The commanding general turned the question over to the garrison commander for a response.
Rich, who does not live in the barracks himself, raised the question after visiting the quarters of his single-Soldier counterparts on the garrison.
"Right now some of the barracks are a little old, a little dingy, harder to maintain than a few years ago," he said. "It is my opinion that Soldiers deserve a little better than that."
After the town hall drew to a close, Col. Kelly Lawler, USAG Ansbach commander, explained to Rich that the garrison is actually in the process of constructing brand new barracks. Rich's question was timely; Lawler invited him to attend the upcoming barracks groundbreaking ceremony. Eight days after Rich raised his concern at the town hall meeting, the Ansbach community gathered at the site of the future $15.3 million, 118-room barracks.
In minus-9-degree Celsius weather, Rich together with representatives from USAG Ansbach, the Nuremburg Bauamt, the contractor Peter Gross and USACE broke ground on the project at Bismark Kaserne.
"Today we dedicate the land to build and improve the infrastructure with these new barracks," Lawler said.
The modern barracks will be constructed to the standard 1+1 unaccompanied personnel housing design, Walter Bogdanow, a USACE civil engineer explained.

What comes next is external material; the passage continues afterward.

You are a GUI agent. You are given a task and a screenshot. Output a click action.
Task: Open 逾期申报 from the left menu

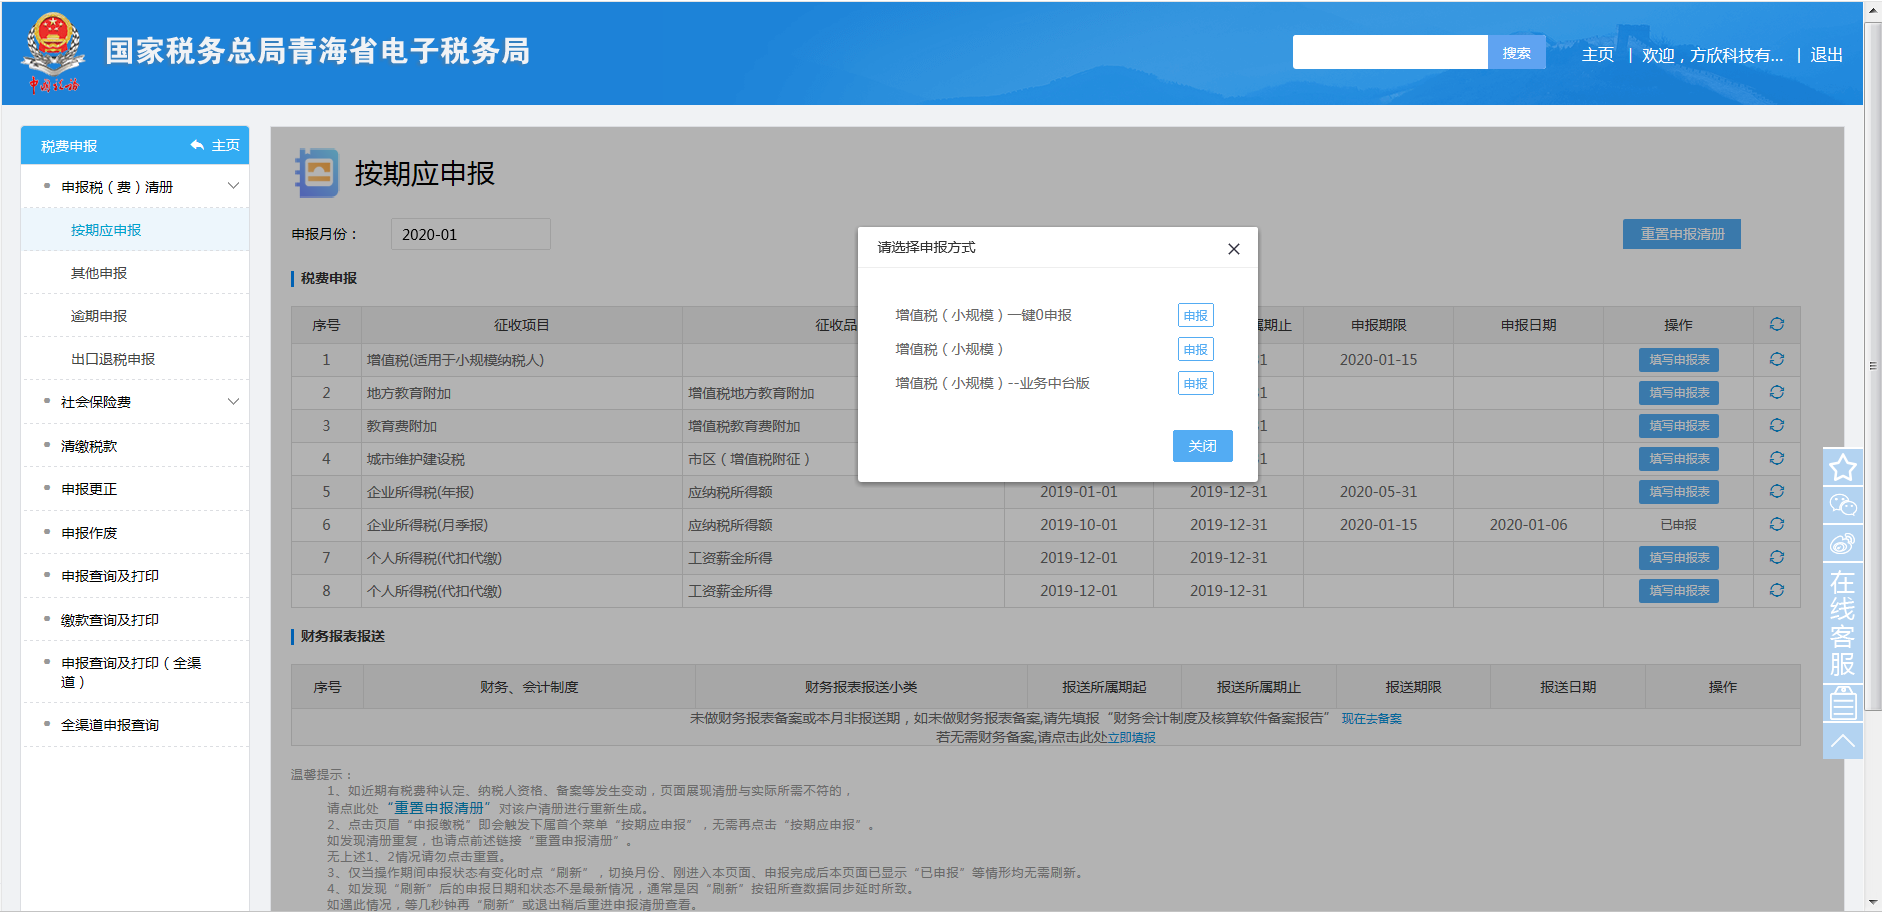tap(96, 315)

"For the non-engineers out there, this means two Soldiers will share a suite of two separate, private living and sleeping rooms connected by a bathroom and service area, which has a sink, counter, refrigerator and space for a microwave," he said.
Soldiers, who volunteer their service to their country, will deservingly call these new barracks home, Lawler said.
"That 1 percent of the population of the United States that volunteers to protect and defend our country, those keepers of peace and the Army's most precious resource … are here in spirit and in person today," he said.
Today's Soldiers want a little more privacy, Rich explained. These barracks, designed to have more personal space, will give them that privacy.
"I think culturally, if we go back 50 or 60 years we had Soldiers living in open bays with 20 on one side and 20 on the other. And as we continue to progress, as does our culture, people like to have their independent space," Lawler said. "I think these barracks will afford our Soldiers that opportunity."
To bring the barracks to fruition, USAG Ansbach, USACE and the Nuremburg Bauamt will rely on the strong partnership they have formed, explained Klaus Gerstendorff, Nuremburg Bauamt director.
Gerstendorff likened the partnership to a soccer match.
"We are not playing against each other; we are one team," he said. "The team has to have good cooperation to work together."
Like in any major game, there is a moving target -- things like bad weather can get in the way, the team must react to and overcome these challenges together, Gerstendorff explained.
"The best [soccer] match is finished with no fouls, no penalties and no injuries. The same is true with construction," he said.
As the Ansbach community continues to develop and progresses as an enduring garrison "bonds must be developed and honed," Lawler said.
"The only way you can grow is to have partners in that growth," he added.
Editor's note: The U.S. Army Corps of Engineers Europe District is also in the process of constructing new 1+1 standard barracks for customers in Kaiserslautern, Grafenwoehr and Vilseck, Germany.